Das Gelände der Lebenshilfe mit der Kita Schatzkiste (unten) an der Dortmunder Straße in Witten.
Das Gelände der Lebenshilfe mit der Kita Schatzkiste (unten) an der Dortmunder Straße in Witten. © FUNKE Foto Services | Hans Blossey

Die von Groß-Böcker Anfang des Jahres für den Herbst angekündigte Eröffnung eines Autismus-Therapie-Zentrums im neuen Gesundheitszentrum an der Pferdebachstraße wird sich übrigens auf Mitte Januar verschieben. Auch die Annener Frühförderstelle zieht dorthin um.

Dagegen wird aus dem Neubau an der Rosi-Wolfstein-Straße erst einmal nichts.

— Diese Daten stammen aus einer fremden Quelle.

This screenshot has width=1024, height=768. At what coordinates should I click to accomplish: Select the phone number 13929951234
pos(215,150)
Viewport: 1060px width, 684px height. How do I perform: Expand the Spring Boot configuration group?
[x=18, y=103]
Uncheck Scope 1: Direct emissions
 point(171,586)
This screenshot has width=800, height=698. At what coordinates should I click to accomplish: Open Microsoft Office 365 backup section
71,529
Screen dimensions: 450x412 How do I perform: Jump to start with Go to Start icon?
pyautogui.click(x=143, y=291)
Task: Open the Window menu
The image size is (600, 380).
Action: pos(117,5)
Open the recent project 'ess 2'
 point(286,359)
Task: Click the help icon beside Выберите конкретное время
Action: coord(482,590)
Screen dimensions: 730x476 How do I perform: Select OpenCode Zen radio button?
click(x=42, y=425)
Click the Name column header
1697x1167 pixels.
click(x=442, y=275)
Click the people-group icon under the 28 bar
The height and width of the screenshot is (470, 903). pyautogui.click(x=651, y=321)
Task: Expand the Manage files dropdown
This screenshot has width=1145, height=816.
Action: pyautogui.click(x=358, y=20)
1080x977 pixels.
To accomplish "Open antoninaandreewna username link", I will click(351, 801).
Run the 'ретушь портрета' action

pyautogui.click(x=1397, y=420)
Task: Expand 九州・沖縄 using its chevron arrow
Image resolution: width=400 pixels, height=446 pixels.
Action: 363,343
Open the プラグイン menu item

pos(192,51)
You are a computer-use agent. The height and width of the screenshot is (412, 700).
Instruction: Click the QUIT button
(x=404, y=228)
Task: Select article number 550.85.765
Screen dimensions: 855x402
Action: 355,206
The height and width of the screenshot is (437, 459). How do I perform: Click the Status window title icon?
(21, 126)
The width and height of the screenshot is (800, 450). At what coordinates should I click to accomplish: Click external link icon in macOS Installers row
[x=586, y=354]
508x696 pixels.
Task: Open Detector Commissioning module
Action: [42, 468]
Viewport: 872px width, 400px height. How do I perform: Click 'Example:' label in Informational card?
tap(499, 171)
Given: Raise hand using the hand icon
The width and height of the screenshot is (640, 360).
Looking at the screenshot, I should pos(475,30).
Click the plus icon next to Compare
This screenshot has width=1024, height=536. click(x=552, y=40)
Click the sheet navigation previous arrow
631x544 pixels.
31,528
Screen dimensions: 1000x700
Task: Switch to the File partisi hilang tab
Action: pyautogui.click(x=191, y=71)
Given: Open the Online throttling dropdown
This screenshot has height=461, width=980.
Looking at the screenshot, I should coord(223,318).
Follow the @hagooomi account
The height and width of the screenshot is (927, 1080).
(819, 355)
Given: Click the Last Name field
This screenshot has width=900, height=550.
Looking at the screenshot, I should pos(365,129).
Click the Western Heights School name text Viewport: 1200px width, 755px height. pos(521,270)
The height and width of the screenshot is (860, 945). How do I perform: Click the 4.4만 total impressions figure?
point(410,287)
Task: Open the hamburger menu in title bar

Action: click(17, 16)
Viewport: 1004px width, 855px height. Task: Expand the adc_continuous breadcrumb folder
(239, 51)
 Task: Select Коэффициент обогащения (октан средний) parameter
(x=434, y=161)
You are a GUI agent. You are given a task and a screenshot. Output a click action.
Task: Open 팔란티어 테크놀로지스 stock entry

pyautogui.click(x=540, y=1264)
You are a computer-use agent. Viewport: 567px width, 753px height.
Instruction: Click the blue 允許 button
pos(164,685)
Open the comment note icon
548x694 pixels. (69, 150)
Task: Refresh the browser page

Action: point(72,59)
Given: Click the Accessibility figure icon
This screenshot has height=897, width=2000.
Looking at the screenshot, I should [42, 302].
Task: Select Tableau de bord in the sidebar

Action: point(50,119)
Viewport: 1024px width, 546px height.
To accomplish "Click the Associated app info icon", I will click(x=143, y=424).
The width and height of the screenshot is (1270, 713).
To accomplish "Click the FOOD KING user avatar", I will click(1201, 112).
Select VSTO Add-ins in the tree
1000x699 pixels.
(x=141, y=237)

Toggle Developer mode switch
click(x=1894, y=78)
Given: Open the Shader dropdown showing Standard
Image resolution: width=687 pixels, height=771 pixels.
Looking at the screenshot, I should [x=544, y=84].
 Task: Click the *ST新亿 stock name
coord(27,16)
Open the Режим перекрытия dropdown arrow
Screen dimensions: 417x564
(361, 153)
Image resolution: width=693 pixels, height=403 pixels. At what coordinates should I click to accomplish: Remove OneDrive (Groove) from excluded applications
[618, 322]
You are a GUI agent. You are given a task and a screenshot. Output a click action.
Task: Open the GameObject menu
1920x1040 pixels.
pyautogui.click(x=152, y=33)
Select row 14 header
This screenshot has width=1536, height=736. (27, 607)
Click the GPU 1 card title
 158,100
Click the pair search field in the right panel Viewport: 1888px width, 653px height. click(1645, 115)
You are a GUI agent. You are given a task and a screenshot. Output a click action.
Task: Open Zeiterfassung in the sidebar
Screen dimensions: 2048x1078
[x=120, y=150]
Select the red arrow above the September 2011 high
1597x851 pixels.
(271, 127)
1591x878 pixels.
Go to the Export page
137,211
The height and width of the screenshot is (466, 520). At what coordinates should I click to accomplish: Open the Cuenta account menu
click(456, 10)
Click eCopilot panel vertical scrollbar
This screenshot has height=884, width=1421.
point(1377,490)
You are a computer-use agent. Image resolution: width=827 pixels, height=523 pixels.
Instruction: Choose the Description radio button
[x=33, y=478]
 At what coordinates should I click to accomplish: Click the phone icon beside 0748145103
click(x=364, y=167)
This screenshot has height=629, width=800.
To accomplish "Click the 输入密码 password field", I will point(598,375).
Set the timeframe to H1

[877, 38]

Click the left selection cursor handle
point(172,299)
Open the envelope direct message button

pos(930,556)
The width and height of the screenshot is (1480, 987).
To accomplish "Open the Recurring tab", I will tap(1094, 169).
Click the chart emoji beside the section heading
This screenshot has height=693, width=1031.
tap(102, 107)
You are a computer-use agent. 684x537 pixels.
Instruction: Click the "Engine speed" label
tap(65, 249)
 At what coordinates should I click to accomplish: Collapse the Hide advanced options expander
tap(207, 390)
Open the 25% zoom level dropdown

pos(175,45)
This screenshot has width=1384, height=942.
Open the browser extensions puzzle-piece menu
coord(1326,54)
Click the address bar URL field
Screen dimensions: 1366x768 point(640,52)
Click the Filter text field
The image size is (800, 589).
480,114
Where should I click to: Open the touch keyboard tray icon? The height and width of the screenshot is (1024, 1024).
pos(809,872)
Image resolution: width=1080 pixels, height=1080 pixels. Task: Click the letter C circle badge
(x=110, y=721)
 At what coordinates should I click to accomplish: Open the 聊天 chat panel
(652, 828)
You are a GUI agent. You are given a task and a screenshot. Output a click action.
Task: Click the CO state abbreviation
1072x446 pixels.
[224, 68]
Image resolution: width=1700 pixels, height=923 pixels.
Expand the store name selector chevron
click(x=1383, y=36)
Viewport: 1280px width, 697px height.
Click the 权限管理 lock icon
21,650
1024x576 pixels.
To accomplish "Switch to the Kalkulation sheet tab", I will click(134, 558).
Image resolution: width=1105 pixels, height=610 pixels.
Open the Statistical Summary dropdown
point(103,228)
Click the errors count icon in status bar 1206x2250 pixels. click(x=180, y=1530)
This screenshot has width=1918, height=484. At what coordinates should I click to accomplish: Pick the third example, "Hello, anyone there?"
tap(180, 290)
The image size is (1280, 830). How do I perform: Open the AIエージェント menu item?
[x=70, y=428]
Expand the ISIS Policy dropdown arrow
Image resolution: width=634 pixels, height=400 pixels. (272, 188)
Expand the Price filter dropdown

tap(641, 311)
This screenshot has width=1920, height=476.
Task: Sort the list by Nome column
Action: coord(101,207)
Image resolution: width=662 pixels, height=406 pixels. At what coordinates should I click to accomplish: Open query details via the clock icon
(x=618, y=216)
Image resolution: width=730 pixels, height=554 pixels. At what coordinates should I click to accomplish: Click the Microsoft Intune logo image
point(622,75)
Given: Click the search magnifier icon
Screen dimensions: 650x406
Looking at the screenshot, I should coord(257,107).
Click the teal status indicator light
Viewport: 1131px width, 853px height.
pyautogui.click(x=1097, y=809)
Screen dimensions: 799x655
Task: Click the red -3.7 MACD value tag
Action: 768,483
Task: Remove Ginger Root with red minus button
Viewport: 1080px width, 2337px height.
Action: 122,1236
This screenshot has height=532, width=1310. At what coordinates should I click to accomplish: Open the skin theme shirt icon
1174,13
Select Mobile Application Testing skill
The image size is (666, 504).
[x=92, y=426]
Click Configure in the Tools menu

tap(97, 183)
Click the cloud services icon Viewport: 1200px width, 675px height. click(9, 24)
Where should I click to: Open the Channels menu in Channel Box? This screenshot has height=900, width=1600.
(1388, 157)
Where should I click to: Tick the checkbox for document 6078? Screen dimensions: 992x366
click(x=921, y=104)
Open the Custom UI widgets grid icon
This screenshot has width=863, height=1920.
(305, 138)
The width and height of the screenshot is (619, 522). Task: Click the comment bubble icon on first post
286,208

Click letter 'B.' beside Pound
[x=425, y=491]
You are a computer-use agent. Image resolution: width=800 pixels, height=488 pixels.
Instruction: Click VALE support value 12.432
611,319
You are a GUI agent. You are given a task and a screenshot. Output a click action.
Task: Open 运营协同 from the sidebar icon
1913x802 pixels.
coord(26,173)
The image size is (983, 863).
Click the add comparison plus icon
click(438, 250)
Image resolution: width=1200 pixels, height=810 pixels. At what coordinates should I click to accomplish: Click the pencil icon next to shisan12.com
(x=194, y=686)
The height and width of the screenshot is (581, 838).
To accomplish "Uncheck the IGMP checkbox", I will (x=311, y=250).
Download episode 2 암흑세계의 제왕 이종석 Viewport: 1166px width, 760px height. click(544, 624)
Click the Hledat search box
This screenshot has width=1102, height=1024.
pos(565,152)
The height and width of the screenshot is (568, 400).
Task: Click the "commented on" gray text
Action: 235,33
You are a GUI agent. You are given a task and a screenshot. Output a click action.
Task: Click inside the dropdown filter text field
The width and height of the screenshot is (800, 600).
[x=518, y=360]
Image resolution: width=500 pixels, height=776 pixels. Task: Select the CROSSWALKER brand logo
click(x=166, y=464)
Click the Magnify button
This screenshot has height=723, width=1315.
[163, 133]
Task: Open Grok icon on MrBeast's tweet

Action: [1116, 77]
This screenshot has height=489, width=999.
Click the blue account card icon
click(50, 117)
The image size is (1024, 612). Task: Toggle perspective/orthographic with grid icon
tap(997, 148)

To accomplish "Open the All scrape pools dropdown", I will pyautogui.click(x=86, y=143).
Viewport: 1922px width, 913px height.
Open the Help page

Dort sollte Wohnraum für ältere Menschen mit einer geistigen Beeinträchtigung geschaffen werden. Kamplade: „Aufgrund der veränderten wirtschaftlichen Situation in der Folge des Ukraine-Krieges, der gestiegenen Kosten in allen Bereichen, insbesondere bei den Energiekosten, und des immer massiveren Personalmangels bei Fachkräften haben wir beschlossen, zunächst auf umfangreiche Neubaumaßnahmen zu verzichten.“

Die Lebenshilfe Witten und ihre Angebote

Die Lebenshilfe Witten, 1960 als Elterninitiative gegründet, bietet Menschen mit geistiger und mehrfacher Behinderung Begleitung auf dem Weg zu einem selbstbestimmten Leben.

Zur Lebenshilfe Witten gehören etwa die beiden Frühförder-Stellen in Heven und Annen, vier integrative Kitas (Helenenberg, Blumenwiese, Schatzkiste, Wannen), die Werkstatt mit einer Gärtnerei, zwei Wohnstätten, ambulant betreutes Wohnen, Tagesstrukturgruppen und der Familienunterstützende Dienst.

In den insgesamt 18 Einrichtungen sind 550 Mitarbeitende tätig, die in Witten 850 Klientinnen und Klienten betreuen und unterstützen. Allein 400 Menschen mit Beeinträchtigung arbeiten in der Werkstatt an der Dortmunder Straße.